▸ **Page**:

Studio album by Third Rail
- Released: 1995
- Recorded: 1995
- Studio: Greenpoint Studios, Brooklyn, NY
- Genre: Jazz
- Length: 51:34
- Label: Antilles 533 965
- Producer: Bill Laswell, James Blood Ulmer

James Blood Ulmer chronology
| Live at the Bayerischer Hof (1994) | South Delta Space Age (1995) | Knights of Power (1996) |

= South Delta Space Age =

South Delta Space Age is an album by the band Third Rail, featuring guitarist James Blood Ulmer, bassist Bill Laswell, drummer Joseph "Zigaboo" Modeliste, and organists Amina Claudine Myers and Bernie Worrell. It was recorded in 1995 and released on the Antilles label.

Entries on target coordinates
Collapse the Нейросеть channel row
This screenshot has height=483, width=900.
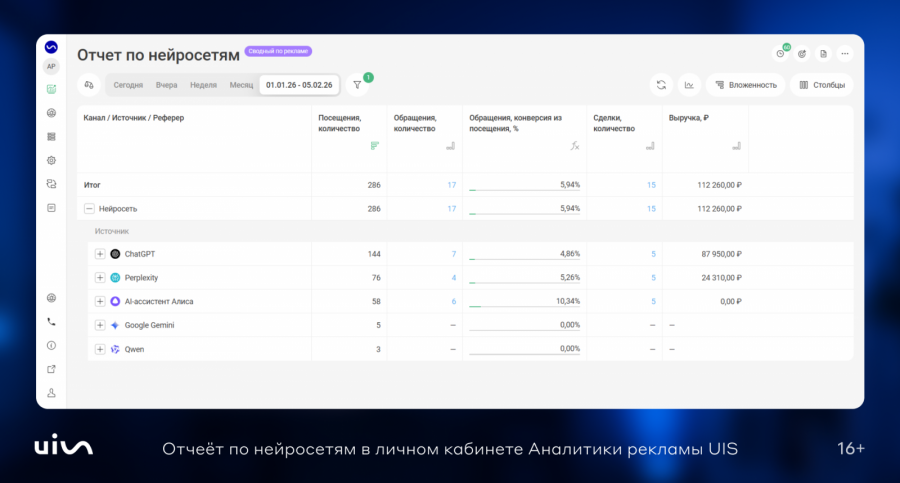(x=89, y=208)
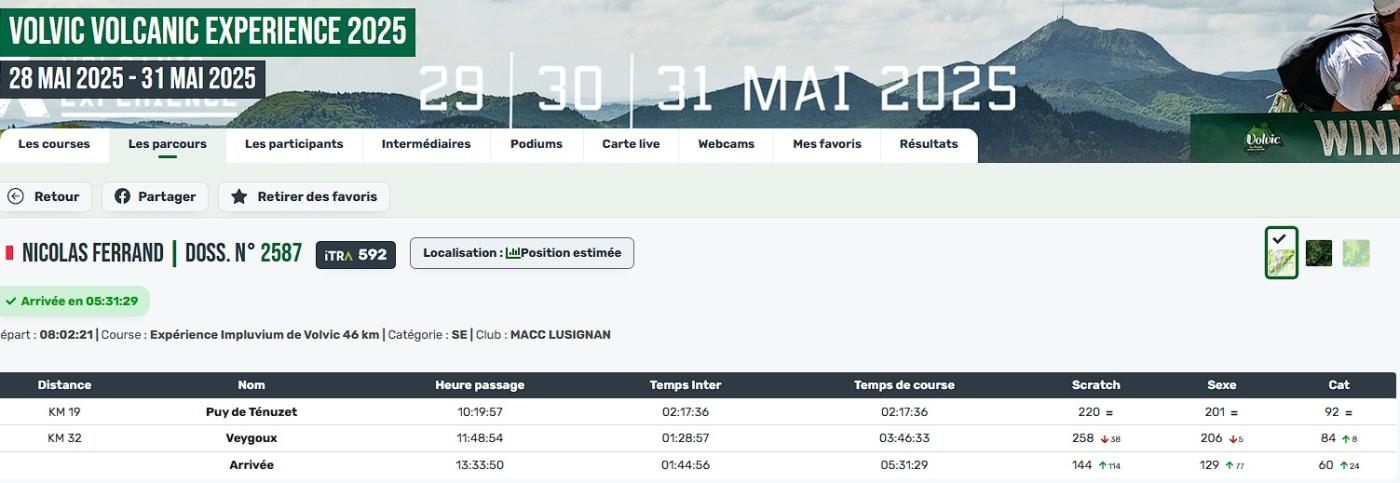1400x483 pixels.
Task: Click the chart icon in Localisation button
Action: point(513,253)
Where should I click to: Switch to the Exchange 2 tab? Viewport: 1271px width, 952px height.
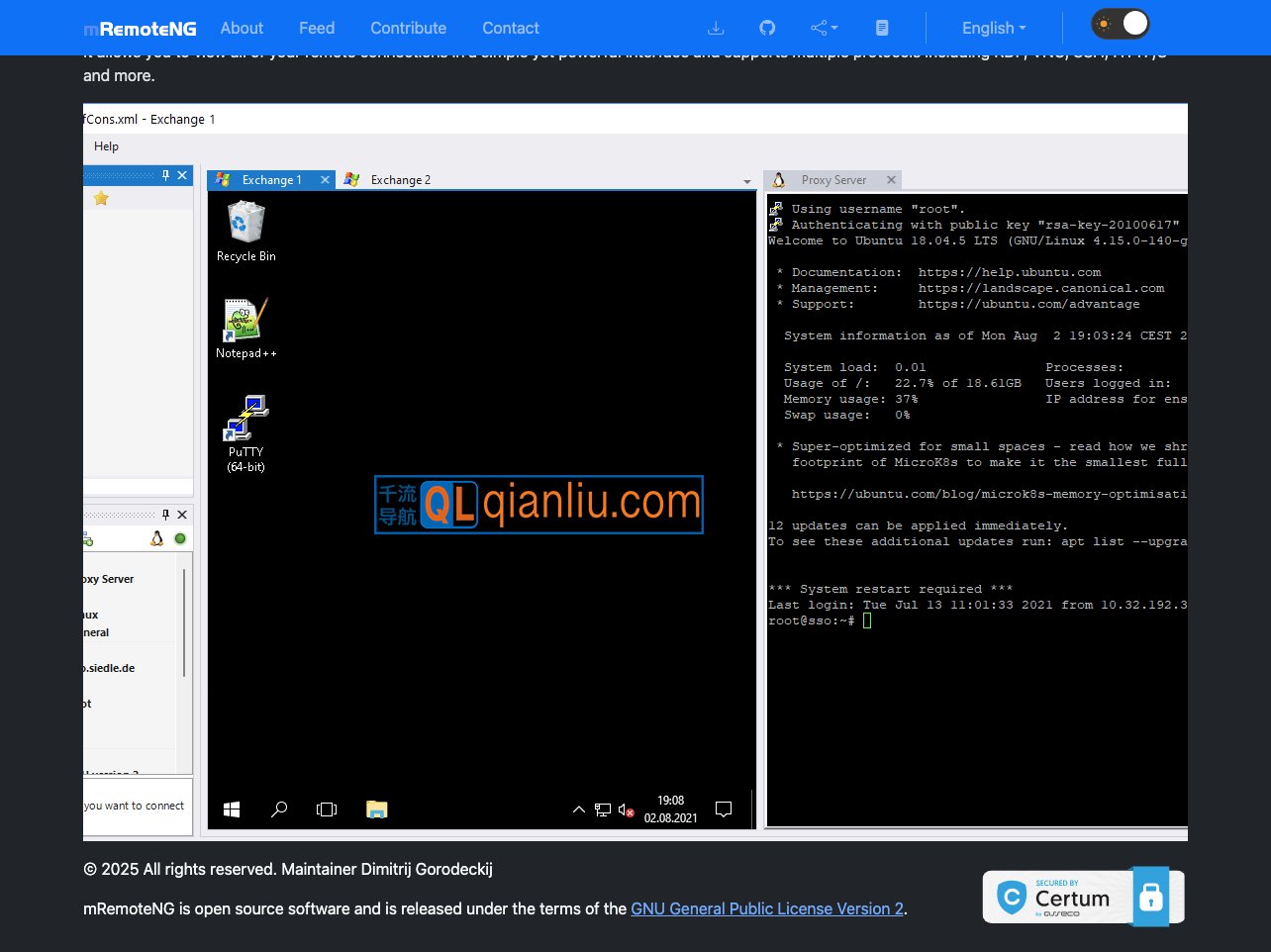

▸ **Goals**:
A: Reproduce the South Delta Space Age page from "James Blood Ulmer chronology" up to and including "the Antilles label.".
B: Does the South Delta Space Age page support each of these statements: (i) the album was recorded at a studio in Brooklyn, (ii) Bernie Worrell plays bass on the album, (iii) the album came out on the Antilles label? For each, answer yes or no and quote the words from the page that decide it.
C: How might the South Delta Space Age page go on after its last sentence? Write the next part.
These records have nothing to do with the South Delta Space Age page.

▸ **Task-by-task outputs**:
A:
James Blood Ulmer chronology
| Live at the Bayerischer Hof (1994) | South Delta Space Age (1995) | Knights of Power (1996) |

= South Delta Space Age =

South Delta Space Age is an album by the band Third Rail, featuring guitarist James Blood Ulmer, bassist Bill Laswell, drummer Joseph "Zigaboo" Modeliste, and organists Amina Claudine Myers and Bernie Worrell. It was recorded in 1995 and released on the Antilles label.

B:
(i) Yes: "Studio: Greenpoint Studios, Brooklyn, NY"
(ii) No: "bassist Bill Laswell" and "organists Amina Claudine Myers and Bernie Worrell"
(iii) Yes: "released on the Antilles label"

C:
==Reception==

Allmusic gave the album 41/2 stars, and the review by Stewart Mason stated, "The first album by the James Blood Ulmer and Bill Laswell collaboration Third Rail is a sometimes confusing mishmash of styles; however, given the title, it appears that the juxtaposition of dirty blues-based grooves and spacey psychedelic jazz-funk is entirely intentional. Whether or not the combination is entirely satisfying is up to the listener, but while the album occasionally seems to have more ideas than it knows what to do with, most of them do work".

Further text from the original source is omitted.